Poland's "Import List" includes goods for which licenses are required, their code numbers, any applicable restrictions, and the agency that will issue the relevant license. The Import List also indicates whether the license is required under Polish or EU law. The relevant bodies for issuing licenses for import of goods are: Ministry of Development, Department of Trade and Services: tel: +48 22 693 55 53, e-mail: firstname.lastname@example.org for industrial goods and Ministry of Development, Department of Sensitive Goods Trading and Technical Security: tel: +48 22 693 54 45, e-mail: email@example.com for sensitive and dual-use goods as well as Agricultural Market Agency External Trade Office, tel: +48 22 376 75 90, e-mail: firstname.lastname@example.org for agricultural and food products.
For information conduct a search on the Commerce Department’s Market Research Library.
The Single Administrative Document
The official model for written declarations to customs is the Single Administrative Document (SAD).

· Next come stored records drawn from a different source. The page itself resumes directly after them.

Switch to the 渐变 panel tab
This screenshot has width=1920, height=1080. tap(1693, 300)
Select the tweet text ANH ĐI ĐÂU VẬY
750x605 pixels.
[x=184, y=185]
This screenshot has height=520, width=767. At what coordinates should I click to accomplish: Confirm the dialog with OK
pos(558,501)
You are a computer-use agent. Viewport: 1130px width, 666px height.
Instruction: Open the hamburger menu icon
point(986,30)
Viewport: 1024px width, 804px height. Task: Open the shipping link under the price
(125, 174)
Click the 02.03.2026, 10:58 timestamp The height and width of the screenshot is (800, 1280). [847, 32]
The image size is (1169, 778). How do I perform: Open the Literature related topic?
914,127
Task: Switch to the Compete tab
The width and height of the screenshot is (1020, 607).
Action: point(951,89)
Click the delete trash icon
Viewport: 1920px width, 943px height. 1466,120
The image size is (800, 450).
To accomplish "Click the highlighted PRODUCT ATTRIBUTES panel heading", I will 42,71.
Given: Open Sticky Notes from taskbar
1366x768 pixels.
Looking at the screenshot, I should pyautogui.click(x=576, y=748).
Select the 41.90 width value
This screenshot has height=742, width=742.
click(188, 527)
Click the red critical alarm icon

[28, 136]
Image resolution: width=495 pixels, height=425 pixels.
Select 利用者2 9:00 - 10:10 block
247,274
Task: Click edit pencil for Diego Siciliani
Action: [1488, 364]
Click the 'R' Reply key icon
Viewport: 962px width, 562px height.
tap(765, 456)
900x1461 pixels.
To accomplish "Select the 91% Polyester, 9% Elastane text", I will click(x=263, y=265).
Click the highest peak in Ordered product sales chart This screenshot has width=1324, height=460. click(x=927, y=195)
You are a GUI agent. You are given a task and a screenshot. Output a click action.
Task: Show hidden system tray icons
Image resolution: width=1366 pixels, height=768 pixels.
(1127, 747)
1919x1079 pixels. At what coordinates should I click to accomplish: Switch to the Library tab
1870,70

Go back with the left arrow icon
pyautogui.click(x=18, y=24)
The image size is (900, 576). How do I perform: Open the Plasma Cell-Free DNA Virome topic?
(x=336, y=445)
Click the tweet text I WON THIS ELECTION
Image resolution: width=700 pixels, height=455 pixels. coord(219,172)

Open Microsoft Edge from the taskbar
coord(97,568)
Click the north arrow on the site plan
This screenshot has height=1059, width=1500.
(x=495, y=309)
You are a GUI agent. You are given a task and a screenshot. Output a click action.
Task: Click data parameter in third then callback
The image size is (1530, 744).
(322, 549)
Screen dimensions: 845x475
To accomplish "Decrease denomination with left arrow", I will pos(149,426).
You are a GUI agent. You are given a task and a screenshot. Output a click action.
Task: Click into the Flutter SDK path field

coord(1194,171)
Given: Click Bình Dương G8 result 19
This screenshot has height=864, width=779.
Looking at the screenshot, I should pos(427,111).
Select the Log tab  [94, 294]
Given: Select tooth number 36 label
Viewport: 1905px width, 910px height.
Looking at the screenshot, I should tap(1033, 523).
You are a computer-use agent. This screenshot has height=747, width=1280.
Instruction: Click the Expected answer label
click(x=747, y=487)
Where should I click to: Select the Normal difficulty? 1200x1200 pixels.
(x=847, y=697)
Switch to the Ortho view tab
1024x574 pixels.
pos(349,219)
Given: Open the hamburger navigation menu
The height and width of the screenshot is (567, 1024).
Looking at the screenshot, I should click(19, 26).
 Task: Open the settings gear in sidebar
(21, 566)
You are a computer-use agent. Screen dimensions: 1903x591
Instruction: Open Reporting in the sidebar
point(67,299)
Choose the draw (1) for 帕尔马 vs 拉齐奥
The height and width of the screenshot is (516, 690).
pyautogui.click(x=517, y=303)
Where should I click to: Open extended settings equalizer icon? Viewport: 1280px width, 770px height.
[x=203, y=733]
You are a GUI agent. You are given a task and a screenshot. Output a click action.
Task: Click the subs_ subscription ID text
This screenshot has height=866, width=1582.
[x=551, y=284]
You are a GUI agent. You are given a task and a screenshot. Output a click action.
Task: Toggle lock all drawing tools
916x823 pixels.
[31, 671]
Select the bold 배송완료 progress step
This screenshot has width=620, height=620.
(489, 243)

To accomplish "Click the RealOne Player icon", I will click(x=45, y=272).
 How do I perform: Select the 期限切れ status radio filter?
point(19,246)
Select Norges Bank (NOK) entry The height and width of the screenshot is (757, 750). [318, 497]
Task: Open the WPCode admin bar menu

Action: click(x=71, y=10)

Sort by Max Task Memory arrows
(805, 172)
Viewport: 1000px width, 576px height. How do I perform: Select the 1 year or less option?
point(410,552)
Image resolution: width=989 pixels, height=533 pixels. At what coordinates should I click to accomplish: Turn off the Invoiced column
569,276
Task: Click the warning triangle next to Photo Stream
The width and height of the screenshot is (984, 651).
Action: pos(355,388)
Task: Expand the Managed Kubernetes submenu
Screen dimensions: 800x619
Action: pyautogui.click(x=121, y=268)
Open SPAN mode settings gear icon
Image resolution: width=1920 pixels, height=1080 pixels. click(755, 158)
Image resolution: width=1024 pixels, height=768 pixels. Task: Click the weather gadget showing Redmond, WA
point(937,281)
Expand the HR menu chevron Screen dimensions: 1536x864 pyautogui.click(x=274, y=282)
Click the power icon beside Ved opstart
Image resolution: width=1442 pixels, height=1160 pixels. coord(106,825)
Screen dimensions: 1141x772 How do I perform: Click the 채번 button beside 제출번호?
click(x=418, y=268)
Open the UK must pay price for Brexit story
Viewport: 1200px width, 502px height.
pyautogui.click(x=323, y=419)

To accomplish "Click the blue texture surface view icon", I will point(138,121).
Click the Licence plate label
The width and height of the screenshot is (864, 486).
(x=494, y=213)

The SAD describes goods and their movement around the world and is essential for trade outside the EU, or of non-EU goods. Goods brought into the EU customs territory are, from the time of their entry, subject to customs supervision until customs formalities are completed. Goods are covered by a Summary Declaration which is filed once the items have been presented to customs officials. The customs authorities may, however, allow a period for filing the Declaration which cannot be extended beyond the first working day following the day on which the goods are presented to customs.
The Summary Declaration is filed by:
the person who brought the goods into the customs territory of the Community or by any person who assumes responsibility for carriage of the goods following such entry; or the person in whose name the person referred to above acted.
The Summary Declaration can be made on a form provided by the customs authorities. However, customs authorities may also allow the use of any commercial or official document that contains the specific information required to identify the goods. The SAD serves as the EU importer's declaration. It encompasses both customs duties and VAT and is valid in all EU member states. The declaration is made by whoever is clearing the goods, normally the importer of record or his/her agent.
European Free Trade Association (EFTA) countries including Norway, Iceland, Switzerland, and Liechtenstein also use the SAD. Information on import/export forms is contained in Council Regulation (EEC) No. 2454/93, which lays down provisions for the implementation of the Community Customs Code (Articles 205 through 221). Articles 222 through 224 provide for computerized customs declarations and Articles 225 through 229 provide for oral declarations.
Click here for complete information on the Single Administrative Document.
Regulation (EC) No 450/2008 laying down the Community Customs Code (so-called the “Modernized Customs Code”) aimed at the adaptation of customs legislation and at introducing the electronic environment for customs and trade. This Regulation entered force on June 24, 2008 and was due to be applicable once its implementing provisions were in force by June 2013. However, the Modernized Customs Code was recast as a Union Customs Code (UCC) before it became applicable. The Union Customs Code (UCC) Regulation entered force in October 2013 and repealed the MCC Regulation. Its substantive provisions went into effect on May 1st, 2016.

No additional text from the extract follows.